Federal Assembly
- Long title On Amendments to Article 15-3 of the Federal Law "On Information, Information Technologies and Information Protection" On Amendments to the Code of the Russian Federation on Administrative Offenses ;
- Territorial extent: Russia
- Signed by: President Vladimir Putin
- Signed: 18 March 2019
- Commenced: 19 March 2019

Legislative history
- First reading: 7 March 2019 (State Duma)
- Second reading: 13 March 2019 (Federation Council)

Amends
- Code of the Russian Federation on Administrative Offenses

= Russian 2019 fake news laws =

Russian law

The Russian 2019 fake news laws is a group of 2 federal laws, adopted by State Duma on 7 March 2019, approved by Federation Council on 13 March 2019, signed by President of Russia on 18 March 2019, allowing the Federal Service for Supervision of Communications, Information Technology and Mass Media to extrajudicially block access to online media publishing information, considered "unreliable" by Russian authorities (Law No.31-FZ), and establishing the punishment for such dissemination (Law No.27-FZ). The laws entered into force on 29 March 2019. These laws are the first in the series of Russian fake news laws.

==Overview==
The Federal Law of 18 March 2019 No.31-FZ prohibits the dissemination of an "unreliable information" endangering life and/or health of individuals, and/or property, creating the risk of massive violation of public order and/or public security, or the risk of interference with the functioning of vital, transport, social infrastructure, power, industrial and communication facilities, banks and other financial institutions.

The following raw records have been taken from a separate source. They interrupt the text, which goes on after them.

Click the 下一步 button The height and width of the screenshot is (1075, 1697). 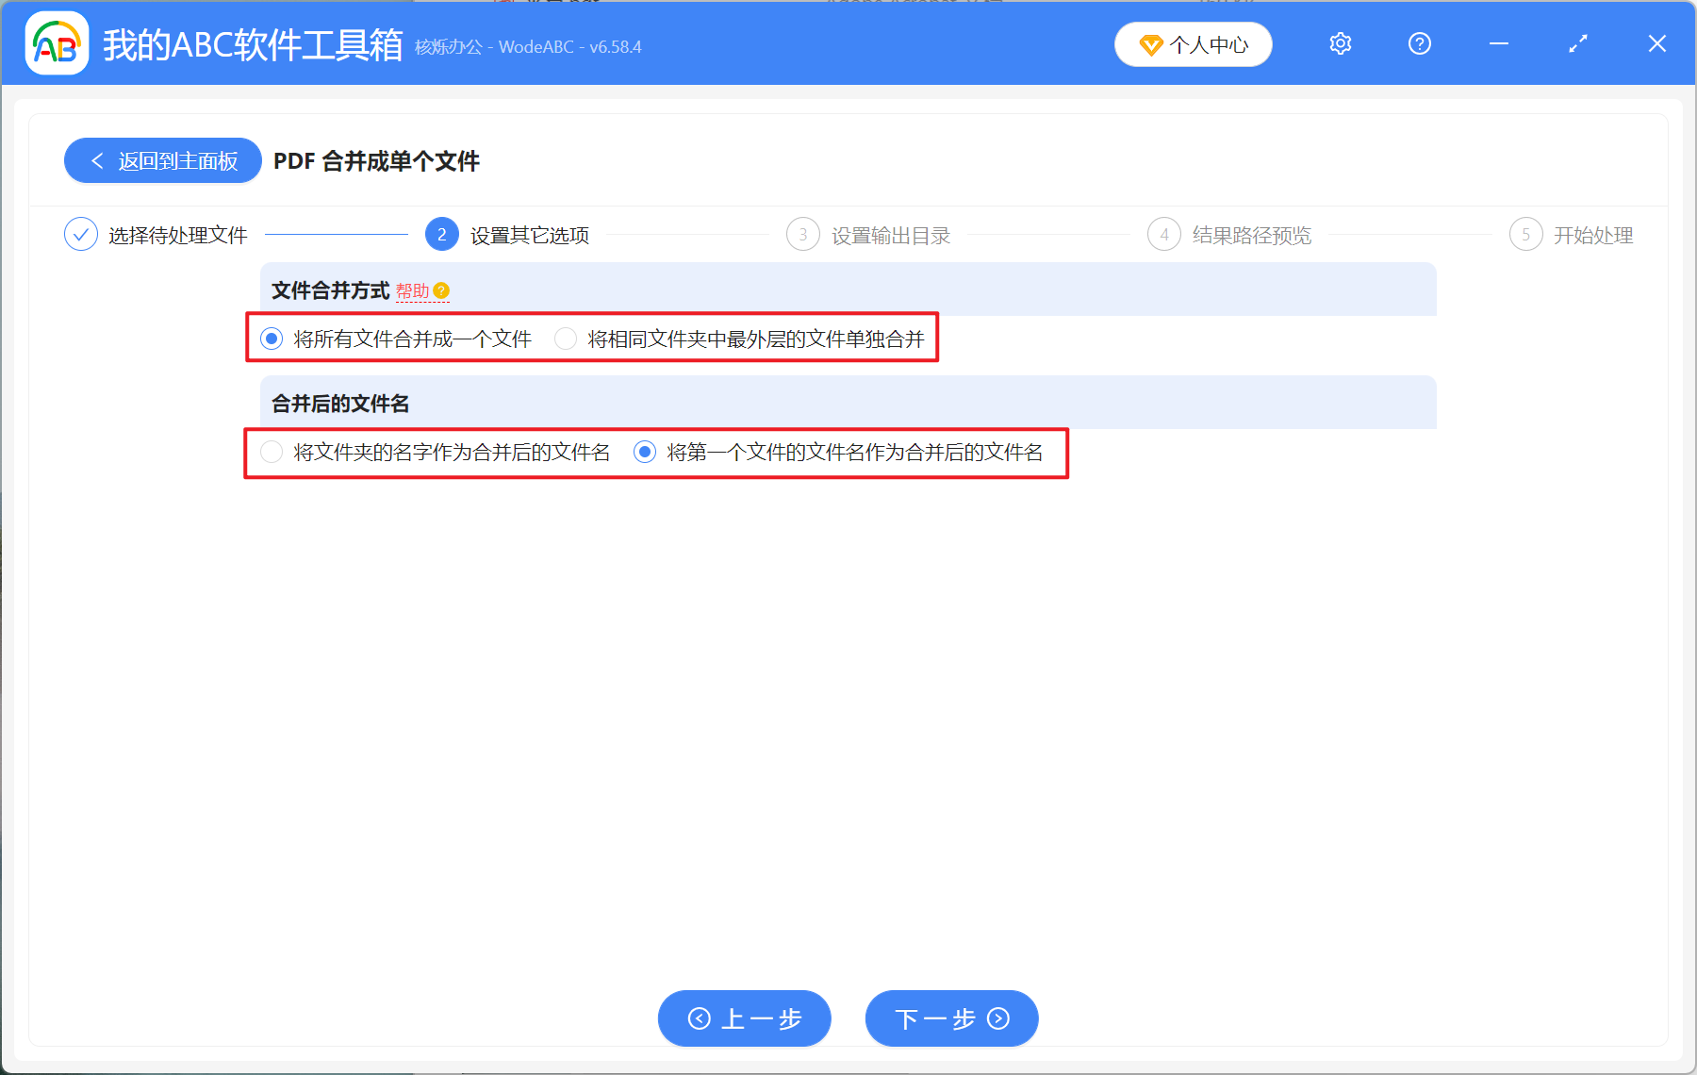click(x=950, y=1018)
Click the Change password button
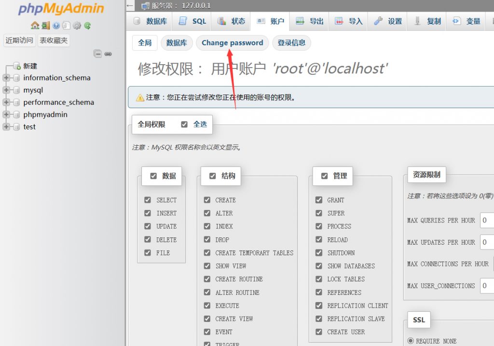This screenshot has height=346, width=494. [x=232, y=43]
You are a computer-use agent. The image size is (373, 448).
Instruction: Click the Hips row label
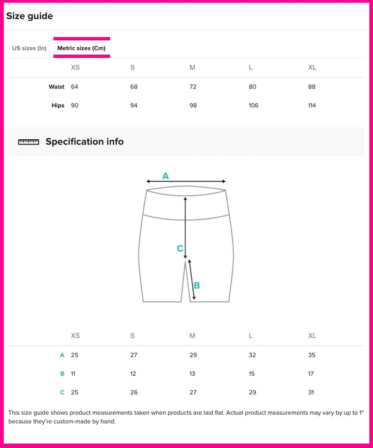pyautogui.click(x=58, y=105)
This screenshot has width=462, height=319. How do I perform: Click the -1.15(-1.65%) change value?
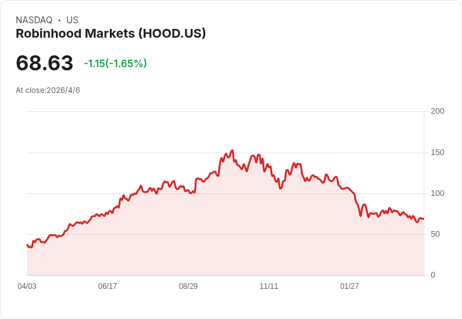(x=116, y=63)
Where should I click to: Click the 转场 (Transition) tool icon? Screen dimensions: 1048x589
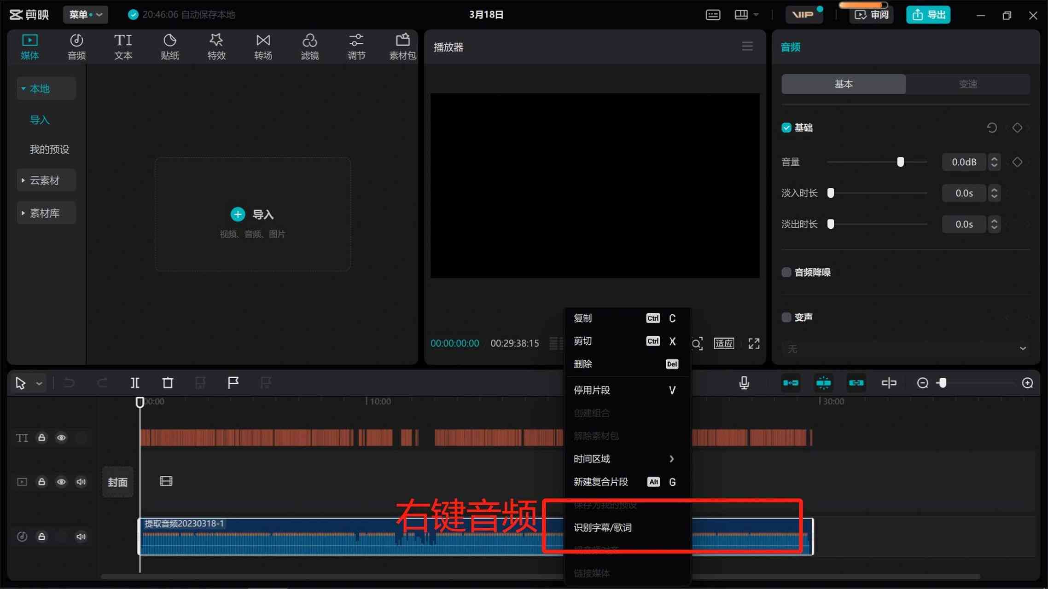(263, 47)
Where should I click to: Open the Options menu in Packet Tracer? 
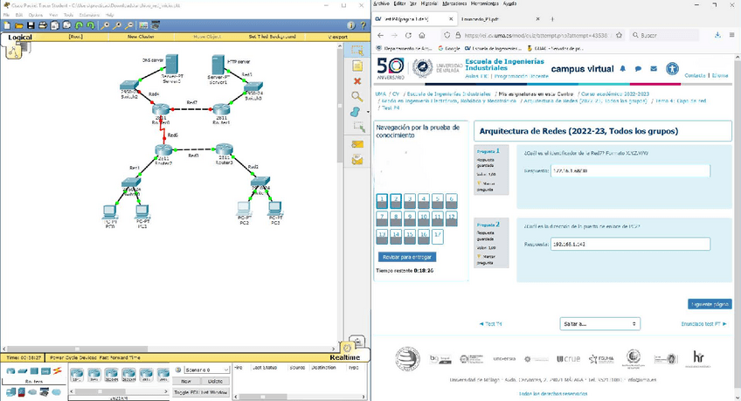click(36, 15)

The Federal Law of 18 March 2019 No.27-FZ supplemented the article 13.15 of the Code of the Russian Federation on Administrative Offenses with parts 9, 10 and 11 providing huge administrative fines for natural persons and juridical persons for the dissemination of "unreliable information".

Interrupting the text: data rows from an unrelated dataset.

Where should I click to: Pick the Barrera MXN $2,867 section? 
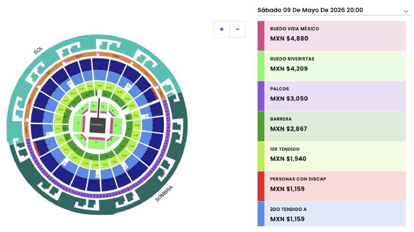tap(334, 126)
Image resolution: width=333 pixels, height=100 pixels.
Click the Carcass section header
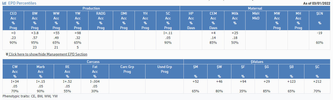(93, 62)
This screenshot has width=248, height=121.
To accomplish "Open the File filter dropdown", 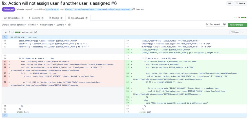I will click(33, 25).
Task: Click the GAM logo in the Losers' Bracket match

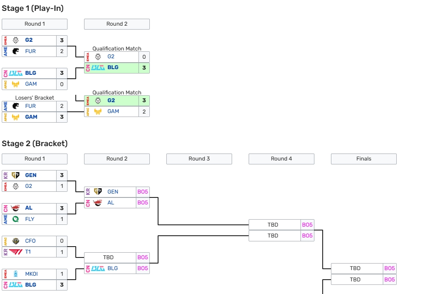Action: tap(16, 117)
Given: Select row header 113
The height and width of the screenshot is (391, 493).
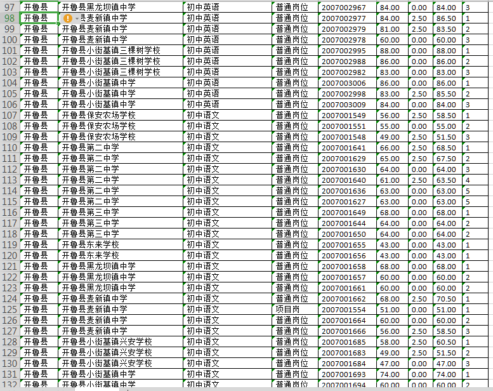Looking at the screenshot, I should coord(10,180).
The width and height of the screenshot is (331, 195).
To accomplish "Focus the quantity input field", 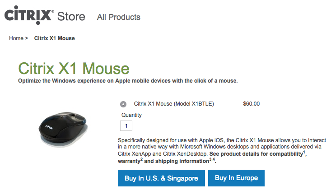I will 126,125.
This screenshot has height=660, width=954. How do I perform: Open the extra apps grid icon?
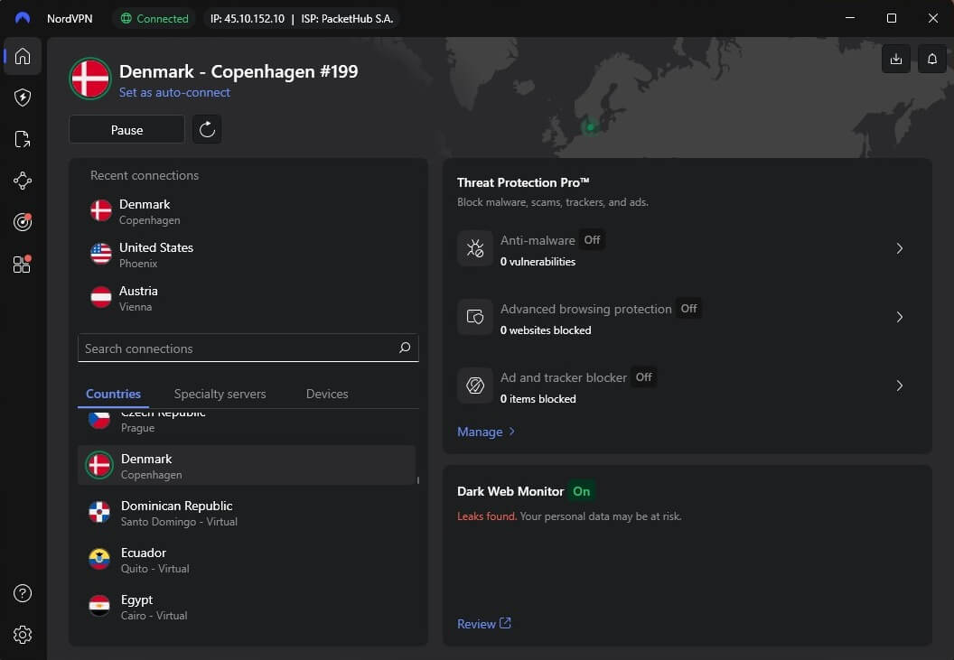(22, 264)
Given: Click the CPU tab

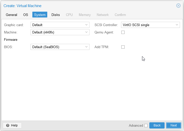Looking at the screenshot, I should [x=69, y=15].
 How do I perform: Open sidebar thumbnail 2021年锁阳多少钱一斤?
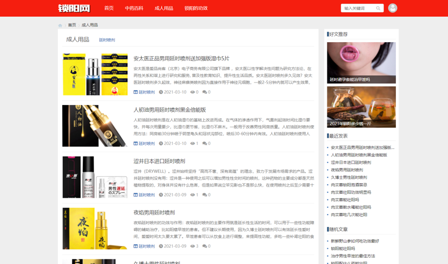tap(361, 107)
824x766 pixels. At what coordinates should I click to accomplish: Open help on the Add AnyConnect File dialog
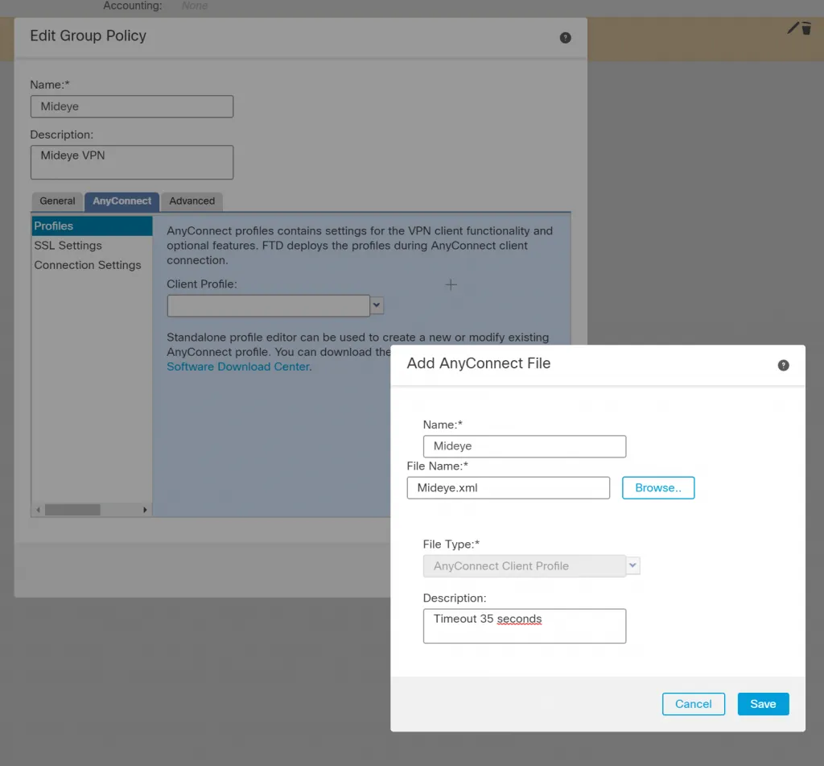coord(783,365)
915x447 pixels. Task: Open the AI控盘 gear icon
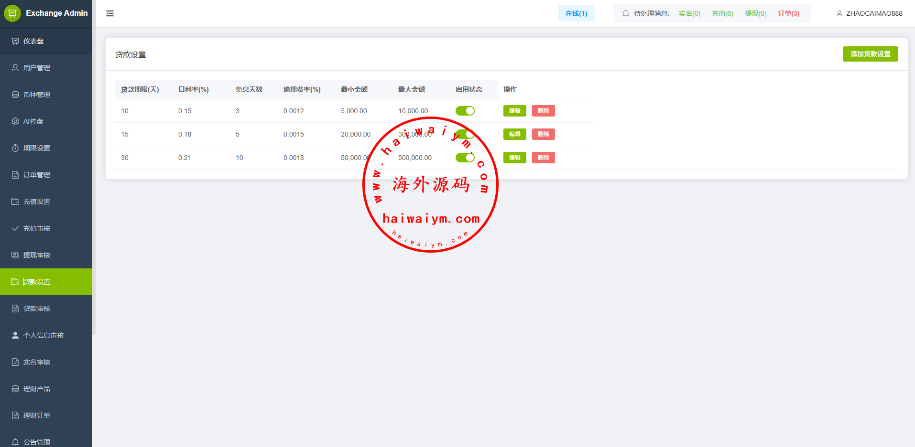[x=15, y=121]
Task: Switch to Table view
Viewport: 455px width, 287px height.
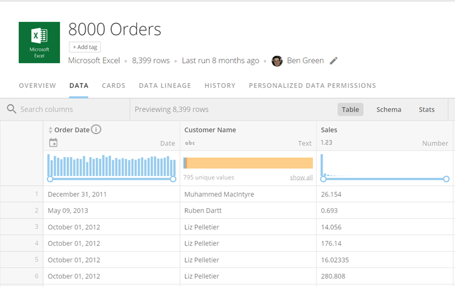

According to aforementioned laws, an online media is obliged to remove from its website the information designated as "unreliable" by Roskomnadzor immediately after receiving the relevant notification. In the case of non-compliance with the obligation, Roskomnadzor blocks access to the media's website. Administrative responsibility is incurred even in the case of compliance with the obligation.

==Application of law==
The first case of dissemination of "unreliable information" was opened in April 2019 against Arkhangelsk's resident Elena Kalinina.

The first persons who were convicted under the Fake News Law are Publishing House "Moment Istiny" and its editor-in-chief Evgeniy Gneushev. The district court overturned the judgement against Publishing House "Moment Istiny" and set the case for a new consideration, but magistrate court imposed a fine again.

==Reaction==
The Presidential Council for Civil Society and Human Rights opposed the bill.

On 12 March 2019, many journalists and human rights defenders stated that the bill would establish the government censorship which is prohibited by the Constitution of Russia. They called this law grave abuse by officials, cynical denial of constitutional rights, state repressions against journalist community.